[eeps] Multi-Parameter Typechecking BIFs

Wed Feb 25 02:35:11 CET 2009

On 24 Feb 2009, at 10:14 pm, Kenneth Lundin wrote:
> We have the current way of writing:

Proposal 0) -- no change
>
>
> foo(_,{A,B,C},_) when is_integer(A), is_integer(B), is_integer(C) - 
> > ...
>
> Proposal 1)
> Whe have a proposal from James that it should be possible to write  
> like this:
>
> foo(_,{A,B,C},_) when is_integer(A, B, C) -> ...
>
> The reasoning behind this is to make the code shorter and clearer by
> reducing the number of times the type guard
> has to be repeated.
>
> Proposal 2)
>
> We also have the counter-proposal from Mats which introduce the  
> possibility
> to embed the type checking guards within the pattern.

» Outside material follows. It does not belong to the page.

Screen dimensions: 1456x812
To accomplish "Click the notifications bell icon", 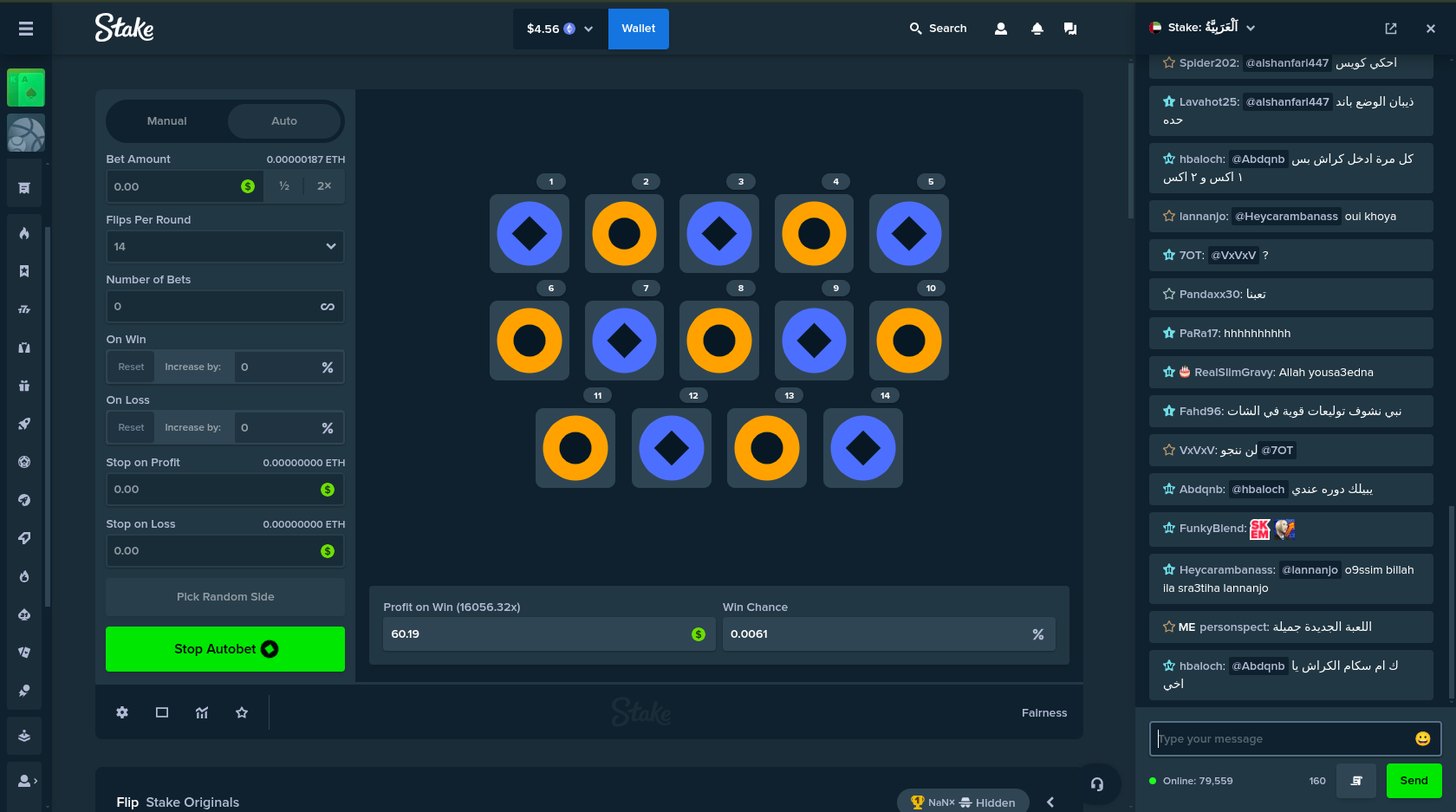I will (x=1037, y=29).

Note that it is
> not suggested that
> everything that can be expressed in guards should be moved into the  
> pattern.
> I have myself suggested the same thing with a slightly different
> syntax a couple of years ago.
>
> The reasoning behind this is to make code shorter and clearer by
> reducing the number of times a variable name
> has to be repeated. Encourage the use of type guards by making them
> easy to write.
>
> foo(_,{A::integer, B::integer, C::integer},_) -> ...

We ALSO have Proposal 3, which is to use a macro
with an intention-revealing name, such as

	-define(i3_coords(A, B, C),
		is_integer(A) andalso is_integer(B) and is_integer(C)).
	foo(_, {A,B,C}, _) when i3_coords(A, B, C) -> ...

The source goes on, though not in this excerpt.